Sir Henry Segrave (born Sept. 22, 1896, Baltimore, Md., U.S.—died June 13, 1930, Lake Windermere, Westmorland, Eng.) was an American-born English automobile and motorboat racer who set three world land speed records.
Educated at Eton and Sandhurst, Segrave served with the Royal Air Force in World War I. During the war he became interested in automobile racing by a visit to the Sheepshead Bay, Long Island, N.Y., course. He won the French Grand Prix (1923) and the San Sebastian Grand Prix (1924) in Spain, in which he was the first racer to wear a crash helmet. He also won the 200-mile (322-kilometre) race at Brooklands in England (1921, 1925, and 1926) and competed in many hill climbs and speed trials from 1914 to 1927.
In 1926 he first broke the land speed record, driving a Sunbeam at 152.33 mile/h (miles per hour [245.15 km/h]). On March 29, 1927, at Daytona, Fla., driving a 1,000-horsepower Sunbeam with a World War I aero-engine, he became the first driver to exceed 200 mile/h (320 km/h) and established a new record of 203.79 mile/h (327.97 km/h).
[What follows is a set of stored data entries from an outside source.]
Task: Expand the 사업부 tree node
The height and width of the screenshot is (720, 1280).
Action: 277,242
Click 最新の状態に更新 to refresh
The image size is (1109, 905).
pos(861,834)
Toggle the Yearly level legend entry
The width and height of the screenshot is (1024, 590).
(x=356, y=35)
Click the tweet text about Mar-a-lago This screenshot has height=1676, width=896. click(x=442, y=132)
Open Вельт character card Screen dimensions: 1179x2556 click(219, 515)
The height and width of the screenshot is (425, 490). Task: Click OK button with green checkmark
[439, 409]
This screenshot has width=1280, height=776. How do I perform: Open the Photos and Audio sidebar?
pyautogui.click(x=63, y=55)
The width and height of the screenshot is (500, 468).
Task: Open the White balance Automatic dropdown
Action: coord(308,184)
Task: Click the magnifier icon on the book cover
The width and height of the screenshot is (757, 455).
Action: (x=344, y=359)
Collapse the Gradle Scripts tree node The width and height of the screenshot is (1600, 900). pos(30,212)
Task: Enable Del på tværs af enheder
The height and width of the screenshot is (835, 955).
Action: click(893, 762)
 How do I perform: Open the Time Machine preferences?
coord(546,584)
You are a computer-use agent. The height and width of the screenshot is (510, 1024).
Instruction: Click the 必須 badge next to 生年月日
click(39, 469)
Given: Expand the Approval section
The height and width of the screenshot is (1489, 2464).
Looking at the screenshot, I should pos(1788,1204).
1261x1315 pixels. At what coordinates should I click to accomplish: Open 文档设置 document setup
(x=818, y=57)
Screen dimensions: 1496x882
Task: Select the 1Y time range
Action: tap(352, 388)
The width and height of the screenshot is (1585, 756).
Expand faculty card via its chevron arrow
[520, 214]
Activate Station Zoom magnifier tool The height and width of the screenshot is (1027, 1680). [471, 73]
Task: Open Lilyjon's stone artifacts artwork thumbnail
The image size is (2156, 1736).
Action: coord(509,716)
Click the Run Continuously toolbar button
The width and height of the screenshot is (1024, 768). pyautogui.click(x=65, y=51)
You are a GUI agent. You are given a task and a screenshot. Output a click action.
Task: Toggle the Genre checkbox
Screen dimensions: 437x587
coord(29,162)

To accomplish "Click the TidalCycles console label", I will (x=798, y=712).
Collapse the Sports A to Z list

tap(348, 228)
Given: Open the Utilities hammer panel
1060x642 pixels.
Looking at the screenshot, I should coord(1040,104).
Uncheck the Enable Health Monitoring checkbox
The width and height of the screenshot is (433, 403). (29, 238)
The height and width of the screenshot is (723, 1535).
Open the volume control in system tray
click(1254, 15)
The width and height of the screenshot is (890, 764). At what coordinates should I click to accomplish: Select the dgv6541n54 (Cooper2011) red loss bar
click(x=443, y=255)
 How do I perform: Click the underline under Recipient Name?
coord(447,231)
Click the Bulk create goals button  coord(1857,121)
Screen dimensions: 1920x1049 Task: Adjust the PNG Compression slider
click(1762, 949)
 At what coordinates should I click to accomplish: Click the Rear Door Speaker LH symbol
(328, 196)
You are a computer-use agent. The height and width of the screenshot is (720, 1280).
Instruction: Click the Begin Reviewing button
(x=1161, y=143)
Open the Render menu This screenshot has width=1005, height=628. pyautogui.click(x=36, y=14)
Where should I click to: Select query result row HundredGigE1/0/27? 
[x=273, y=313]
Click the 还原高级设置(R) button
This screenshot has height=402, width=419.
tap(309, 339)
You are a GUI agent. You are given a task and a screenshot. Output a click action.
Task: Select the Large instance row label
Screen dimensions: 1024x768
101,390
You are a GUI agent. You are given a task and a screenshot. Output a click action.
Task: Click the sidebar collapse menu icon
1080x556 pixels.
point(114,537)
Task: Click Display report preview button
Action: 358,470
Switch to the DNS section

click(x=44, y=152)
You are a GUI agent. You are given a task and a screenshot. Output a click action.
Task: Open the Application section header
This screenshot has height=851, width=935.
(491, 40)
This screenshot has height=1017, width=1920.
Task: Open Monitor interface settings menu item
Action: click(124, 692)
He set a third record of 231.44 mile/h (372.48 km/h) in March 1929.
Segrave began racing motorboats in 1927, winning the International Championship at Miami, Fla., in 1928. Immediately after setting a water speed record of 85.8 knots, he was fatally injured when his boat—traveling at a speed of more than 86 knots—broke apart, presumably after hitting a floating tree limb. His book, The Lure of Speed, was published in 1928. He was knighted in 1929.